[Stored items]
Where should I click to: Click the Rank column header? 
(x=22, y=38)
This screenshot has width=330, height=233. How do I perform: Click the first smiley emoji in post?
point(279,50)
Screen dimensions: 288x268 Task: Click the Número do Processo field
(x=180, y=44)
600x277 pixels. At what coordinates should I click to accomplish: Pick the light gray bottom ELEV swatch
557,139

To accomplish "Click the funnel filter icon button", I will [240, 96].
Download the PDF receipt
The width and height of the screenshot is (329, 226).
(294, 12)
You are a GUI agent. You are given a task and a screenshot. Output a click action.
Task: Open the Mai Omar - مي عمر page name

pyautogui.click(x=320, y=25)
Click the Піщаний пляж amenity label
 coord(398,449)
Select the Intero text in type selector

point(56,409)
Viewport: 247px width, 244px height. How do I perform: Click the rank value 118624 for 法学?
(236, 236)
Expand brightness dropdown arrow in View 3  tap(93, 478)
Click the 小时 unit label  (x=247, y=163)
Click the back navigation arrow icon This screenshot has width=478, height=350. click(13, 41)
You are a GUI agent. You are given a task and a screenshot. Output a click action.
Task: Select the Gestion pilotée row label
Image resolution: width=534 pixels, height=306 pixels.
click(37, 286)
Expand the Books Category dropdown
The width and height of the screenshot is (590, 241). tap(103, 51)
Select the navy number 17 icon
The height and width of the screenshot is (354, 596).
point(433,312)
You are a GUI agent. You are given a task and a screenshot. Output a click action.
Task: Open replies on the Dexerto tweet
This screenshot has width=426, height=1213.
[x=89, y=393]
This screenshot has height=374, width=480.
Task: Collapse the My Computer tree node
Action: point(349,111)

#### EXERCISE GOAL:
Exactly as written, output all of the entries.

#### RESULT OF THE EXERCISE:
Where should I click to: Click the Rank column header? 
(x=22, y=38)
This screenshot has width=330, height=233. How do I perform: Click the first smiley emoji in post?
point(279,50)
Screen dimensions: 288x268 Task: Click the Número do Processo field
(x=180, y=44)
600x277 pixels. At what coordinates should I click to accomplish: Pick the light gray bottom ELEV swatch
557,139

To accomplish "Click the funnel filter icon button", I will [240, 96].
Download the PDF receipt
The width and height of the screenshot is (329, 226).
(294, 12)
You are a GUI agent. You are given a task and a screenshot. Output a click action.
Task: Open the Mai Omar - مي عمر page name

pyautogui.click(x=320, y=25)
Click the Піщаний пляж amenity label
 coord(398,449)
Select the Intero text in type selector

point(56,409)
Viewport: 247px width, 244px height. How do I perform: Click the rank value 118624 for 法学?
(236, 236)
Expand brightness dropdown arrow in View 3  tap(93, 478)
Click the 小时 unit label  (x=247, y=163)
Click the back navigation arrow icon This screenshot has width=478, height=350. click(13, 41)
You are a GUI agent. You are given a task and a screenshot. Output a click action.
Task: Select the Gestion pilotée row label
Image resolution: width=534 pixels, height=306 pixels.
click(37, 286)
Expand the Books Category dropdown
The width and height of the screenshot is (590, 241). tap(103, 51)
Select the navy number 17 icon
The height and width of the screenshot is (354, 596).
point(433,312)
You are a GUI agent. You are given a task and a screenshot. Output a click action.
Task: Open replies on the Dexerto tweet
This screenshot has width=426, height=1213.
[x=89, y=393]
This screenshot has height=374, width=480.
Task: Collapse the My Computer tree node
Action: point(349,111)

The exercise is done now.